His current phase began with the startlingly good Match Point, which was also the first Woody Allen film not based in his beloved New York.  He states the financial restrictions of Hollywood forced him to film overseas.  He has worked overseas since and his 2008 gem Vicky Cristina Barcelona even included some Spanish dialogue.

So while I have no intention of changing anyone’s mind about the films of Woody Allen, his 75th birthday seemed the perfect time to stop and take notice of a remarkable career.  So many films from a man who cared so little for a headline or compliment, yet the line of high-profile actors wanting to work with him was never-ending.  He could actually be considered a blue-collar artist – a guy who spends his work hours writing and filming, and consistently meets his deadlines and produces solid work … sometimes even brilliant work.  Do that for 44 years in the movie world, and they tend to remember you.

 Which leads me to my favorite Woody Allen quote:  “I don’t want to achieve immortality through my work. I want to achieve it by not dying”.


YOU WILL MEET A TALL DARK STRANGER

October 10, 2010

 Greetings again from the darkness. Sound and fury signify nothing. The narrator begins the film by reminding us of Shakespeare’s words. I can’t decide whether or not this was a confession by Woody Allen that he realized the movie fits that phrase. I have followed Mr. Allen’s film career since the early 70’s and have learned that sometimes disappointment follows. Of course, there are also times when pure screen magic occurs, making the journey worthwhile. Unfortunately, there is no magic here, just sound and faux-fury.

Here is a convoluted recap of the story: Elderly woman Helena (Gemma Jones) is dumped by her doesn’t want to admit he’s aging husband Alfie (Anthony Hopkins). He tries to be a swinging bachelor and ends up marrying a gold-digging call girl named Charlamaine (Lucy Punch). Helena looks for guidance from Cristal (Pauline Collins),a fortune teller referred by Helena’s daughter Sally (Naomi Watts). Sally is married to Roy (Josh Brolin), a morally bankrupt one-hit wonder in the novel-writing business. She works at a very successful art gallery run by Greg (Antonio Banderas). Sally and Roy yell at each other a lot and Sally has eyes for Greg, who instead has eyes for Iris (Anna Friel), a painter Sally discovered. Roy has peeping eyes for Dia (Freida Pinto), whom he can see from his bedroom window.

So, you get the idea. It is actually a set-up that fits perfectly with a Woody Allen film. A madcat story where no one is happy with their life and they each seek proof of their worth. Interesting that they seem to have some security with their current partner, but it’s just not enough.

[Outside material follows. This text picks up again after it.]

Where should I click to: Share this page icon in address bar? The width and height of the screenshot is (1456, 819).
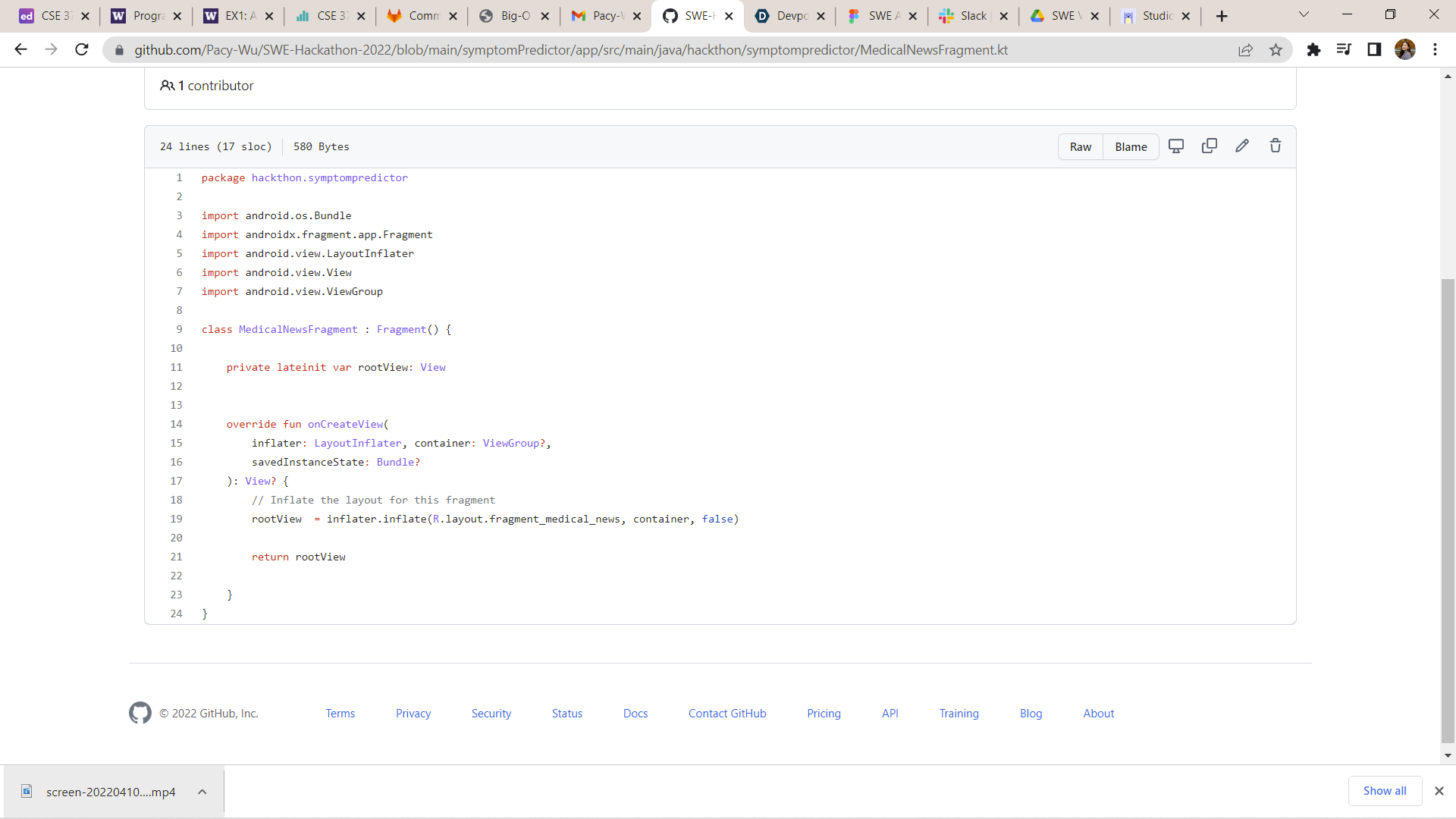tap(1245, 50)
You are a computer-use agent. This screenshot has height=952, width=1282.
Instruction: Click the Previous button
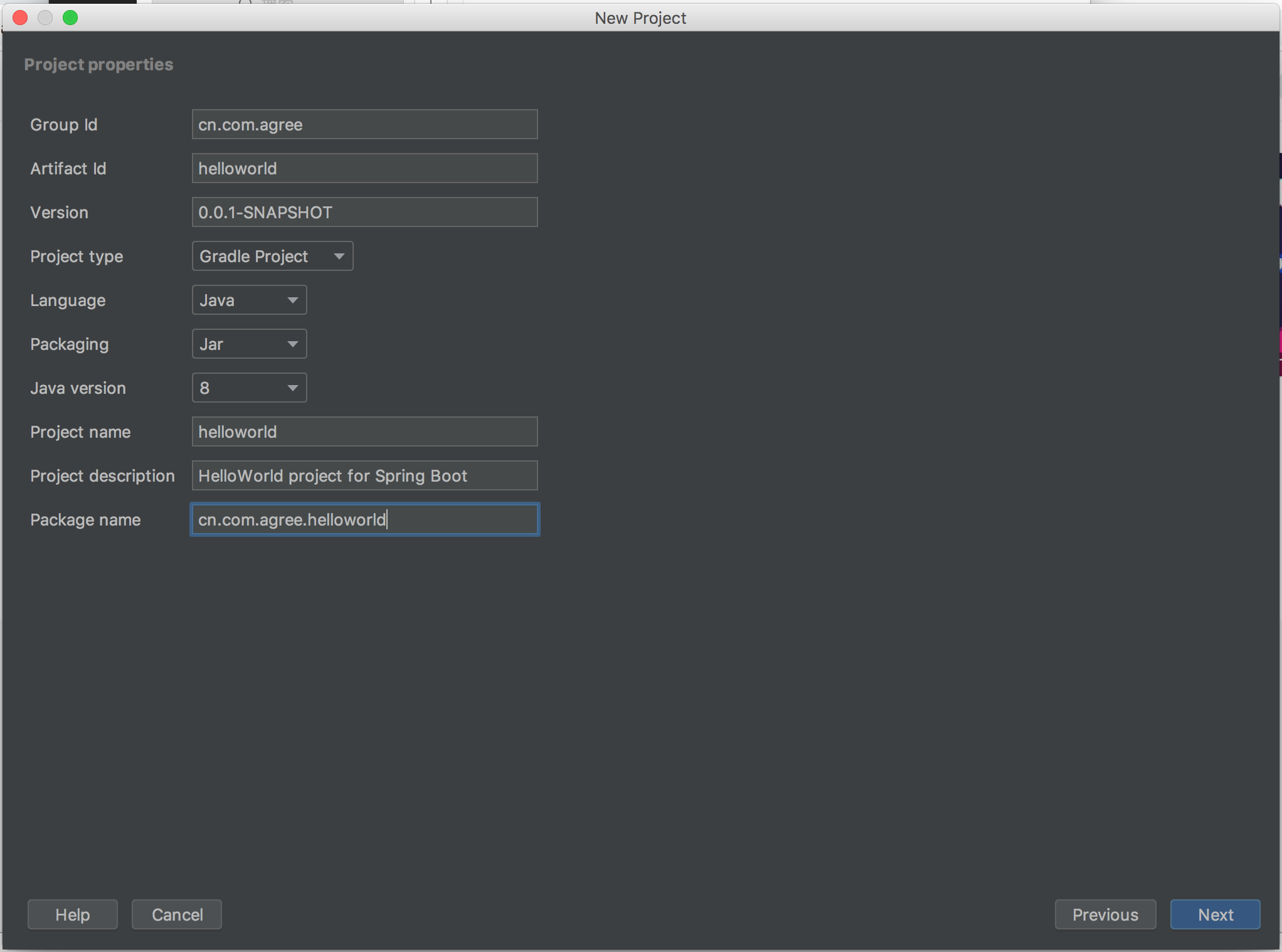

The cast is stellar, and London makes the perfect setting. However, nothing really clicks. Manly Josh Brolin just doesn’t wear neurosis well. I didn’t enjoy watching Naomi Watts yell at people. Anthony Hopkins’ character is such a pathetic re-tread that it really annoyed me. Mr. Allen obviously finds Freida Pinto appealing because her character gets perfect lighting and comes across as a victim, despite dumping her fiancé.

Despite all the turns in these sub-plots, only one of the stories really has any finality to it. Now I don’t mind endings that leave much to the imagination, but I do get irritated when it appears the filmmaker just lost interest. Even when that filmmaker is Woody Allen. 

SEE THIS MOVIE IF: you believe Woody Allen only makes timeless classics OR listening to Leon Redbone sing “When You Wish Upon a Star” is worth $10 to you.

SKIP THIS MOVIE IF: you are susceptible to the directives of fortune tellers OR you just can’t take one more film about a struggling writer, a lustful senior citizen or a career woman whose biological clock is ticking.